▶ Amaç
Kapitalist girdap ve işçi sınıfının mücadelesi üzerine olan aşağıdaki metni, hiçbir değişiklik yapmadan baştan sona yeniden yazınız.

▶ Alıntı metin
##########
Buradasınız
İnsanlık Kapitalist Girdaptan İşçi Sınıfının Mücadelesiyle Çıkabilir!
Tarihte birçok büyük kriz/buhran dönemleri yaşanmıştır. Eski olanın çürüyüp toplumun gelişmesinin önünde yıkıcı bir engele dönüştüğü ama yeni olanın da doğamadığı krizli, çalkantılı, sancılı dönemler… Var olan düzenin çivisinin çıkması, üretimin yapılış ve bölüşümün tarzının toplumsal çelişkileri alabildiğine büyütmesi, her alanda biriken devasa sorunların bir yumağa dönüşmesi böylesi tarihsel kesitlerin özelliğidir. Bu kaotik dönemleri belki de en iyi girdap kelimesi açıklıyor. Bir engelle karşılaşan su veya hava akıntısının dönerek ve çukurlaşarak kendi ekseninde dönüşüne, etrafındaki her şeyi içine çekip dibe itmesine girdap deniyor. Bugün dünya ve Türkiye’deki kaotik manzara tam da bir girdabı hatırlatmıyor mu?
##########
▶ Veri satırları
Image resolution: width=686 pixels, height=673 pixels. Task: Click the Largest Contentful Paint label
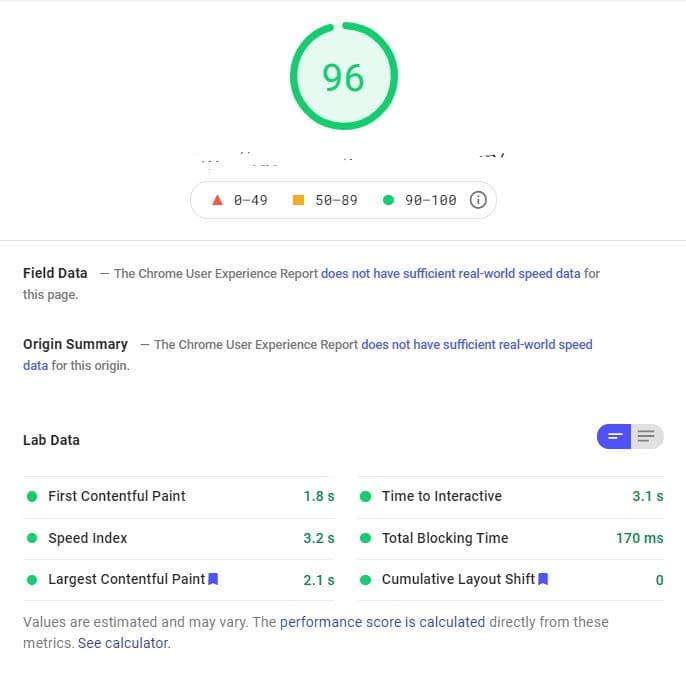(126, 579)
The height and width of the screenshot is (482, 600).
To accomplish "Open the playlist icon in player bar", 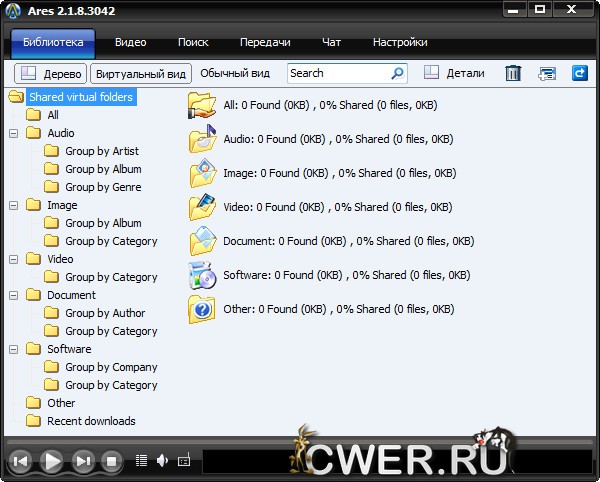I will (141, 461).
##########
▶ Yanıt
Buradasınız
İnsanlık Kapitalist Girdaptan İşçi Sınıfının Mücadelesiyle Çıkabilir!
Tarihte birçok büyük kriz/buhran dönemleri yaşanmıştır. Eski olanın çürüyüp toplumun gelişmesinin önünde yıkıcı bir engele dönüştüğü ama yeni olanın da doğamadığı krizli, çalkantılı, sancılı dönemler… Var olan düzenin çivisinin çıkması, üretimin yapılış ve bölüşümün tarzının toplumsal çelişkileri alabildiğine büyütmesi, her alanda biriken devasa sorunların bir yumağa dönüşmesi böylesi tarihsel kesitlerin özelliğidir. Bu kaotik dönemleri belki de en iyi girdap kelimesi açıklıyor. Bir engelle karşılaşan su veya hava akıntısının dönerek ve çukurlaşarak kendi ekseninde dönüşüne, etrafındaki her şeyi içine çekip dibe itmesine girdap deniyor. Bugün dünya ve Türkiye’deki kaotik manzara tam da bir girdabı hatırlatmıyor mu?